On Mon Nov 5 11:51:16 2007, Michal 'vorner' Vaner wrote:
On Mon, Nov 05, 2007 at 11:40:18AM +0000, Dave Cridland wrote:
> A new top-level stanza of (say) <blob/>, which much the same
attributes as > any other routable stanza, but also has an octet
count. Upon receipt, the > XML processing is suspended, and the
following octets are handled verbatim:
>
> <blob from='[EMAIL PROTECTED]/court'
to='[EMAIL PROTECTED]/court' > octet-count='4'/>1234
You probably can not do that with any reasonably out-of-the-box XML
parser. Furthermore, you may need to pass the stream trough charset
decoder to get some internal stringish representation. This will
make it
mad. So, in short, I strongly disagree here.

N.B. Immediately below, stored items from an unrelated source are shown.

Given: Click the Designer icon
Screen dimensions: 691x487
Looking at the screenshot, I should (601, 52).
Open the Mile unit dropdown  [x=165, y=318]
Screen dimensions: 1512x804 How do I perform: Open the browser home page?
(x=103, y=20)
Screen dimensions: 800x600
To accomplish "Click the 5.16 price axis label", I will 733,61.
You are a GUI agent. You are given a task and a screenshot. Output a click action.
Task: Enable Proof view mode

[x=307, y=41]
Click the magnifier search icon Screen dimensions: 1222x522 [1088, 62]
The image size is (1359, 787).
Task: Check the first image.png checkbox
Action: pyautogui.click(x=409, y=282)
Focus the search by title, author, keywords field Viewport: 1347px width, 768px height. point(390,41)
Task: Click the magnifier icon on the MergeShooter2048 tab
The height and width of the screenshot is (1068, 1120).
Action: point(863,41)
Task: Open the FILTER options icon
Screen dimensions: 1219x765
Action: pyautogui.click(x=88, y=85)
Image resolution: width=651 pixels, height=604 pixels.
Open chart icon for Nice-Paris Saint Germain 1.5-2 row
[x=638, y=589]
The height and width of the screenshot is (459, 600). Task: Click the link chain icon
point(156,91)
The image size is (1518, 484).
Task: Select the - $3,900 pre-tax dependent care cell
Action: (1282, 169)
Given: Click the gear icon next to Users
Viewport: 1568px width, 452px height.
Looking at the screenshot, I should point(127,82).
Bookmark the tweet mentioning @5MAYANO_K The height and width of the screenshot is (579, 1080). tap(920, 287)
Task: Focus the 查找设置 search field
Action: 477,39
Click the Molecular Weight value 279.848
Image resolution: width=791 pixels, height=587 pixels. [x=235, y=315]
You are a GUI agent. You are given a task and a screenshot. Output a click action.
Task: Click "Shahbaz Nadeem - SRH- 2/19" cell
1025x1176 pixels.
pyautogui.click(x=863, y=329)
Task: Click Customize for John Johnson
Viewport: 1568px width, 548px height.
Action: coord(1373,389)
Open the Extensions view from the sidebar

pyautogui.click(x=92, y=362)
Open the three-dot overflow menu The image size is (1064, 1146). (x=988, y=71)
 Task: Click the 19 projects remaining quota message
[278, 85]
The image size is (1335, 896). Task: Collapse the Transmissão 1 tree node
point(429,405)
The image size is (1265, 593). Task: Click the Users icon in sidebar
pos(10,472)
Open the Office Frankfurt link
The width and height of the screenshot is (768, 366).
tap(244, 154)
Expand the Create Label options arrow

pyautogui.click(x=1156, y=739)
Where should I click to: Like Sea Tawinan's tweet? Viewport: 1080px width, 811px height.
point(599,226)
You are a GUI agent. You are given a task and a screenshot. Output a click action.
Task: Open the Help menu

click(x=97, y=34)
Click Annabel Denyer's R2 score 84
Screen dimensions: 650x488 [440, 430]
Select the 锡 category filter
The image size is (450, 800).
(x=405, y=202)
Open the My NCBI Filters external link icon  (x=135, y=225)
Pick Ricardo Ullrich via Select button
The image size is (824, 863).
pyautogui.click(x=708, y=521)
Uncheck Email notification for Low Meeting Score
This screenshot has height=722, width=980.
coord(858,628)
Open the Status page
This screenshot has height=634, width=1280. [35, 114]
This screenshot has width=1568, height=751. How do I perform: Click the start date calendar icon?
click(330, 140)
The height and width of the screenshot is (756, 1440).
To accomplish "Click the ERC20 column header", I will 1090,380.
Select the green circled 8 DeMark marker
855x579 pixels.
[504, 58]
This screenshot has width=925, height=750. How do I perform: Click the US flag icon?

An alternate would be to encapsulate both XML and blobs, which'd be
an even more radical departure. (And look impressively like BEEP). So
for each chunk, you'd predefine how long it was, and whether it was
blob or XML. (Yes, there are defined formats for doing so, which have
been mentioned on this list before).
Or - just a thought - we could pinch IMAP's synchronizing literals:
C: <blob ... octet-count='4096' sync='true'>
S: <blob ... sync='go=ahead'>
C: [4096 octets of blob]
C: [... more XML ...]
This adds a round-trip to all blob-stanza transfers, of course.
(Although it's a hop-by-hop RTT, not an end-to-end RTT). No reason
that couldn't be an option, too, so implementations which can cope
with non-synchronizing blobs can say so. (I personally suspect many
will be able to).
But you may like SCTP or how's the protocol called and push the
blobs
out-of-the stream.
Yes, but I doubt that'd get much traction. SCTP stacks are rare
enough, and especially so in those areas where the base64 encoding
overhead of (say) IBB makes a serious difference. (Yes, you could
encourage all XMPP clients to include a SCTP/UDP implementation, but
that's a heavy requirement, I'd have thought).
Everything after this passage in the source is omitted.